Philip Wroughton (6 April 1846 – 7 June 1910) was an English landowner and Conservative politician who sat in the House of Commons from 1876 to 1895.

Wroughton was born at Ibstone, Buckinghamshire, the son of Philip Wroughton (1805-1862) of Woolley Park, Berkshire, and his wife Blanche Norris, daughter of John Norris of Hughenden House. His father was High Sheriff of Buckinghamshire in 1857, and left him the manors of Brightwalton, Chaddleworth, and Woolley. Wroughton was educated at Harrow School and Christ Church, Oxford. He was a Deputy Lieutenant and J.P. for Berkshire.

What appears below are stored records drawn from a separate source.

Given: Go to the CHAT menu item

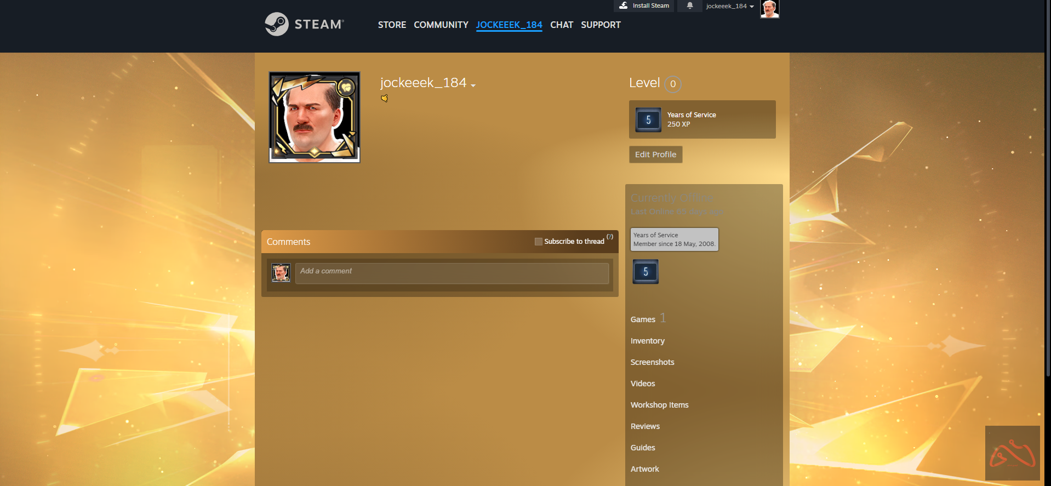Looking at the screenshot, I should (x=561, y=25).
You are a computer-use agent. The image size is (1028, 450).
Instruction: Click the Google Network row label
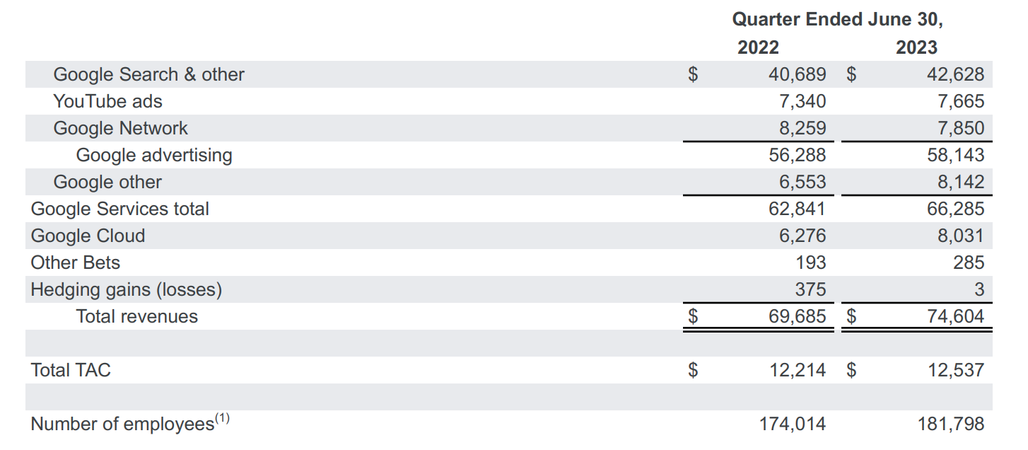(120, 128)
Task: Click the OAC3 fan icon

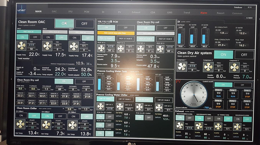Action: pyautogui.click(x=73, y=46)
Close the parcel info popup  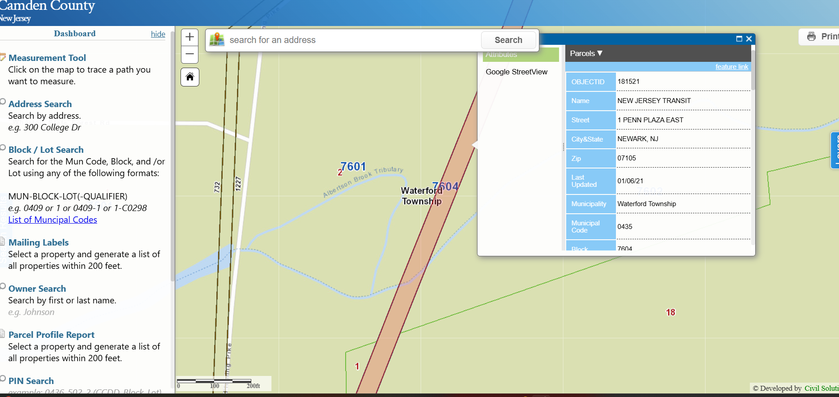click(749, 39)
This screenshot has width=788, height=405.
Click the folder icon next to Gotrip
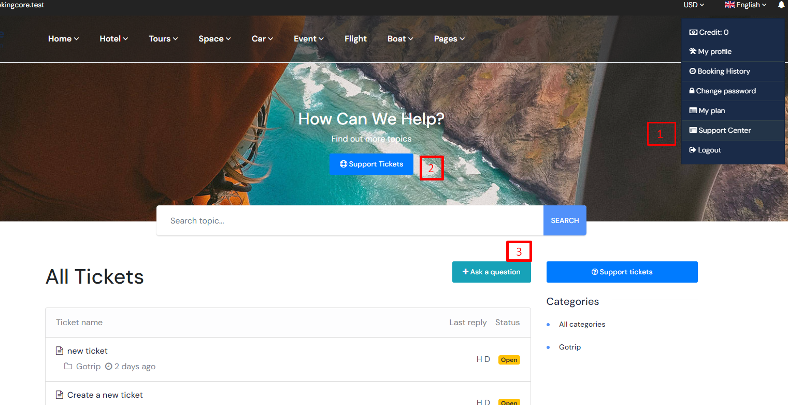pyautogui.click(x=68, y=367)
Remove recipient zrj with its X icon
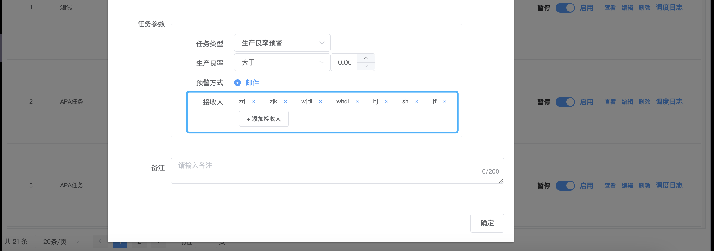 click(254, 102)
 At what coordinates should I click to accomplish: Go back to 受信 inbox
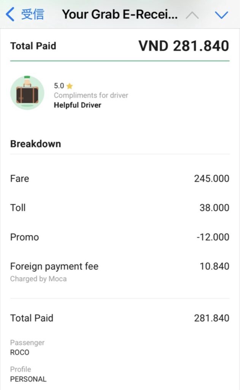click(32, 15)
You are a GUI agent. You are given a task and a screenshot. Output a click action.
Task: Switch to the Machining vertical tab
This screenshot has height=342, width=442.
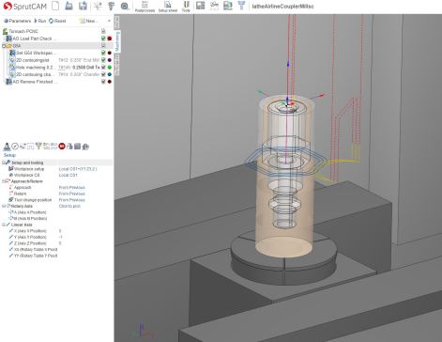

Wroughton was elected Member of Parliament (MP) for  Berkshire in  1876 and held the seat until it was divided under the Redistribution of Seats Act 1885. He was then elected MP for the division of Abingdon, and held the seat until 1895.

Death
Wroughton died at the age of 64 in Wantage in 1910.

Family
Wroughton married Evelyn Mary Neeld, daughter of Sir John Neeld, 1st Baronet on 4 February 1875. They lived at Woolley Park and had eight children, including Dorothy Florence Mary Wroughton, who married Rev. Herbert Lavallin Puxley of Llethr Llestri in Carmarthenshire, Mary St Quintin Wroughton (d. 9 December 1974), who married Ellis Robins (later Lord Robins) in 1912 and Philip Musgrave Neeld Wroughton who was killed in action on 19 April 1917 during the Sinai and Palestine Campaign.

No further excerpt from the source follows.